WORK ITEM:
Comb through the entries for "will" and pull out each line that holds it.

Collected data entries:
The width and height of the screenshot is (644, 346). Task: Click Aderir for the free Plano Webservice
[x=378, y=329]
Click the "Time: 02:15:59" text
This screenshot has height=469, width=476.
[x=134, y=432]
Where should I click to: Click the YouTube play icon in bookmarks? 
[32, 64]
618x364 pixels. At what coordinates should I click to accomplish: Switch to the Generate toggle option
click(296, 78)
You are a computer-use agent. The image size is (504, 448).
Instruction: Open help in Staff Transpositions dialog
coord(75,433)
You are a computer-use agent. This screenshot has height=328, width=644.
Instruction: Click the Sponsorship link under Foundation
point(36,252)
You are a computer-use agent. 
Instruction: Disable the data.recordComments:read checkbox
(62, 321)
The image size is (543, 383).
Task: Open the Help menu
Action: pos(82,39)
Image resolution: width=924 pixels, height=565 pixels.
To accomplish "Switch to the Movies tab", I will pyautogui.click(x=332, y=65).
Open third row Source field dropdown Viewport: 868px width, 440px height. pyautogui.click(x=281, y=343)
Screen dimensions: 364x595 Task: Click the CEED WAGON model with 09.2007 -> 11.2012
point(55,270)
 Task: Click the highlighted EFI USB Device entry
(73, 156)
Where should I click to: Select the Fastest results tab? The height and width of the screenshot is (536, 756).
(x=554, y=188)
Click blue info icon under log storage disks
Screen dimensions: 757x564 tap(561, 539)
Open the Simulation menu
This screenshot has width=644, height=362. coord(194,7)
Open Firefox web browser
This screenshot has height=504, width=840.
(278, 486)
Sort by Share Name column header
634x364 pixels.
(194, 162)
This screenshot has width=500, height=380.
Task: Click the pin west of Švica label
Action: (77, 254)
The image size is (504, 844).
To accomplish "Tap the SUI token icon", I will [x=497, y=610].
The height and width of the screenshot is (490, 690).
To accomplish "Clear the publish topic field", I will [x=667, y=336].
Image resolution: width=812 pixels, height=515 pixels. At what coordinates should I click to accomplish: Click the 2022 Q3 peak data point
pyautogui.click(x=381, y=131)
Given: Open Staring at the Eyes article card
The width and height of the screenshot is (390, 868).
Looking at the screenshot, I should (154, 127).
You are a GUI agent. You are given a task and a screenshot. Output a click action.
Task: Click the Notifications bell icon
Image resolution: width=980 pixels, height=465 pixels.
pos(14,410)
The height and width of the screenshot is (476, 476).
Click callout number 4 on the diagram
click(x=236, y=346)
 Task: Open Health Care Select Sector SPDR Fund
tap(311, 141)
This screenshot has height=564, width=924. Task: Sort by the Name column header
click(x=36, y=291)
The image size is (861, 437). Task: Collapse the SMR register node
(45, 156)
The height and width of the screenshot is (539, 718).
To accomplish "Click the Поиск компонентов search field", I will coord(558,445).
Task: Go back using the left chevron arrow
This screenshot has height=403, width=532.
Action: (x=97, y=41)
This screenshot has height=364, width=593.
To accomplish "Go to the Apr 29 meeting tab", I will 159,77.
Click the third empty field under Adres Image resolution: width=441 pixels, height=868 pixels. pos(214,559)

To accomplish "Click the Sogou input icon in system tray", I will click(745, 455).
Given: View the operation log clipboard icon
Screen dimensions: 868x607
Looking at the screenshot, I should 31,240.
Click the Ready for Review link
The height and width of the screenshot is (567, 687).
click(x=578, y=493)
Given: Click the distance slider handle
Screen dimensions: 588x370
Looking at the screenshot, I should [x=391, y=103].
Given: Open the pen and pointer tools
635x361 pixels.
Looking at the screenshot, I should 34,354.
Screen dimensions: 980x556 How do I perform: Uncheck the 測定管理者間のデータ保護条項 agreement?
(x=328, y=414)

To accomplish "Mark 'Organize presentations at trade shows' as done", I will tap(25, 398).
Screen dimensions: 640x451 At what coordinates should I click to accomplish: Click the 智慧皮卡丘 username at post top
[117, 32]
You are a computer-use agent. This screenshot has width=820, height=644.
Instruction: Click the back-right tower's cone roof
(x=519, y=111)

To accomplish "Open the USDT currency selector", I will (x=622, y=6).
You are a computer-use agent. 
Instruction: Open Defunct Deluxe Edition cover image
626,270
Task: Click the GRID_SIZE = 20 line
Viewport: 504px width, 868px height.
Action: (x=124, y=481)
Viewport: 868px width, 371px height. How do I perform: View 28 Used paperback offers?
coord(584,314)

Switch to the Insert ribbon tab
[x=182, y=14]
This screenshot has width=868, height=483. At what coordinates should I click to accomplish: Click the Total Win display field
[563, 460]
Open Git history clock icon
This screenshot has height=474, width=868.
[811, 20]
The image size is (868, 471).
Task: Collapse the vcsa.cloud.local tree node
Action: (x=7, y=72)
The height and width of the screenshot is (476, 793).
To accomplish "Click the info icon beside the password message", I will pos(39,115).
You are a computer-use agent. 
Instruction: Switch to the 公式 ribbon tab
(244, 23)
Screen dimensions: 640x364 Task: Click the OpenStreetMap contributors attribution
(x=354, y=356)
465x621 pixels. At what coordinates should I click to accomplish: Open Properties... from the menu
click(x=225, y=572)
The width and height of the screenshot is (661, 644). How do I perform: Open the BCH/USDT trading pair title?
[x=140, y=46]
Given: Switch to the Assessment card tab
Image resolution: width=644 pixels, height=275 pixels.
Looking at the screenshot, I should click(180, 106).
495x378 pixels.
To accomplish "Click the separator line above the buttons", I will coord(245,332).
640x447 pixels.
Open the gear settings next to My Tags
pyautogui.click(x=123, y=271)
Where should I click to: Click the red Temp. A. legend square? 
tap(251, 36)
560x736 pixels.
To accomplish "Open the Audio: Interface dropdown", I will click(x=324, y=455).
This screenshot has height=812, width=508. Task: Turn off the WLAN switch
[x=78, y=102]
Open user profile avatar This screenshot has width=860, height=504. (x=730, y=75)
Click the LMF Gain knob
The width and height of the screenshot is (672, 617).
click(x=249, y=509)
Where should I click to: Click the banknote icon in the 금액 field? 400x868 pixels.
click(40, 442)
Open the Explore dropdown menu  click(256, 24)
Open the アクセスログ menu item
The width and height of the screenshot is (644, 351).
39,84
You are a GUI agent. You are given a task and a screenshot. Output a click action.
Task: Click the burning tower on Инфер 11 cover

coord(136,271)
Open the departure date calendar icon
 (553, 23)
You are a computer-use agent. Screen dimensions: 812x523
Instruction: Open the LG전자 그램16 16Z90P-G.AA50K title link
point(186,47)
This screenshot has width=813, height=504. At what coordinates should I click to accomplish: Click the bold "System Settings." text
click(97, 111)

WRITTEN SOLUTION:
To accomplish "Switch to the Movies tab", I will pyautogui.click(x=332, y=65).
To accomplish "Tap the SUI token icon", I will [x=497, y=610].
To accomplish "Clear the publish topic field", I will [x=667, y=336].
To accomplish "Click the Поиск компонентов search field", I will coord(558,445).
To accomplish "Go to the Apr 29 meeting tab", I will 159,77.
To accomplish "Click the Sogou input icon in system tray", I will click(745, 455).
To accomplish "Mark 'Organize presentations at trade shows' as done", I will tap(25, 398).
To accomplish "Open the USDT currency selector", I will (x=622, y=6).
To accomplish "Click the info icon beside the password message", I will pos(39,115).
To accomplish "Click the separator line above the buttons", I will coord(245,332).
To accomplish "Open the Audio: Interface dropdown", I will click(x=324, y=455).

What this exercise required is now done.